• **Problem set**:
**A)** In the forum thread about dog registration, translate this sentence into Spanish: "The breed has fallen into the wrong hands and as a whole has suffered because of it."
**B)** In the forum thread about dog registration, which registry does Black Rabbit say you can send the pup's papers to so he can be registered there and compete in its events?

• **Text shown**:
Help the guy out folks. Goemon don't give the guy anymore shit. If you can help him then do so. If not leave it


----------



## Goemon (Jun 27, 2012)

redog said:


> Help the guy out folks. Goemon don't give the guy anymore shit. If you can help him then do so. If not leave it


Sorry Redog. Just thought if he is a newbie to just say so and not lie about it.:thumbsup:


----------



## Black Rabbit (Nov 14, 2009)

Once you get your ped from the UKC we'll be able to tell you a little more. The problem with the regristries like UKC is that they don't recognize the AmBully as a breed so any AmBully registered with UKC, ADBA, or what ever registry, is registered as an AmBully. So even if your pup is an AmBully his papers from UKC will state APBT as his breed even though that's not correct. You can, however, send in his papers to the ABKC and have him registered there and compete in any events they hold


----------



## Goemon (Jun 27, 2012)

welder said:


> what i have is an application for permanent registration u tell me what u'd like me to call it.


Where is the application for? Which registry?
If the dog is a bully I wouldn't know where to start as I have never dealt with bullies.
Since RE is in it, you know now that the dog is not a real ApBT, but has other blood in it.
But guess what? The registries nowadays don't seem to care. It is what it is I guess.
Which may be part of the reason I responded as I did. Just get tired of newbies saying they have what they really don't.
So if I came at you wrongly I apologize. I have gotten desensitized from all the posts I see regularly by newbies.
The breed has fallen into the wrong hands and as a whole has suffered because of it.
Many dogs are out there that would have been shot dead pre-80's. I'm sure you know what I mean.

If I were you and am not happy with the gift, just be honest about it with your boys.
You can always sell the pup or give to a new home if a real ApBT is what you want.
And inform your boys next time to do a little research before getting a pup for anyone.

Anyway, if the registration is legit then the breeders name will be on the paper, or pre-registration form. 
Any questions about it should be given from the said breeder, unless of course they are Back-Yard-Breeder.

As for the computer illiteracy, it just takes time and practice.
I didn't know much about using the stuff on here when I got on, but am up to date on it now.

Hope that helps.....


----------



## welder (Jan 25, 2013)

UKC.How did i lie to u sir?did i say i was a "byb"?nope. did i say i was any kinda breeder?nope.did i say i was a newb?nope.i said i've had an apbt most of my borne days.do i know the history of the breed to the enth degree?nope.do i know about jeeps matchs w/angus that didnt go off?yep do i believe it? could b tru.did i shoot the shit with ol man tudor? nope,would like hav tho.oldtimers?my grandfather and mr. rockholt.both of which wood hav pegged this dog n a heartbeat.i did also or we wouldnt b doing this.not happy w/the dog?couldnt b farther from the truth,she is jus not a apbt that dont make her a cur.i'm jus gonna let it rest an let my sons know they made me happy which they did.the oldest 1 will figure it out soon enuf.had i gone with them we wouldnt b doing this.i knew the registry was hav n trouble along time ago,seen it first hand.what i am guilty of is getting on the net and seeing that the sire of my dog is a bully.not gonna call the breeder what good wood that do?by the way sir how old wood u b?i probably hav gazzettes older than u.ever heard of the sporting dog journal? u ever been n a pit other than grease? only reason i'm doing this is because u must b the resident asshole,that nose so much he leads w/his mouth and not his brain.so apology accepted.can i spell worth a durn?hell no.your turn sir!

• **Rows**:
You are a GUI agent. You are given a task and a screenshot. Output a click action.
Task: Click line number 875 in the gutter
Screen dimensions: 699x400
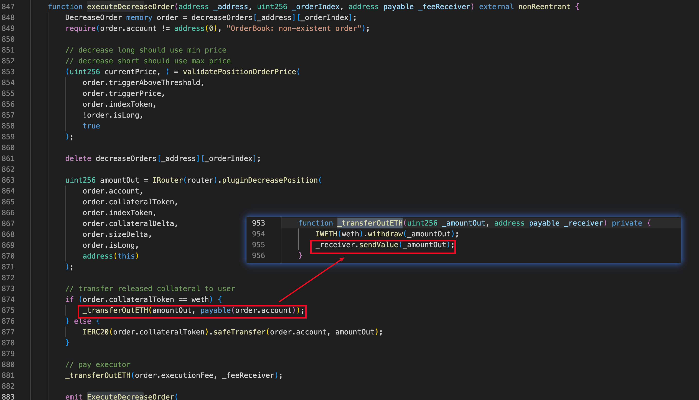[x=8, y=310]
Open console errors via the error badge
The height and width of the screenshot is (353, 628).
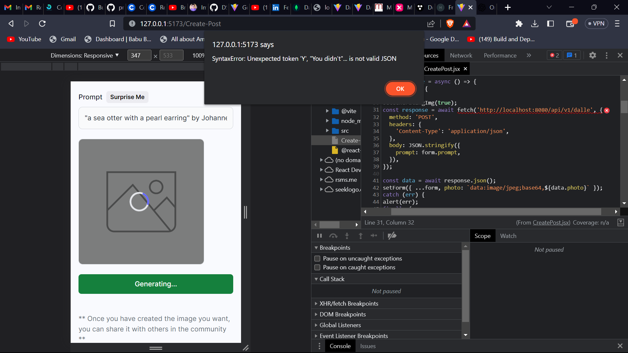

• **Per-task answers**:
**A)** La raza ha caído en malas manos y, en conjunto, ha sufrido por ello.

**B)** The ABKC.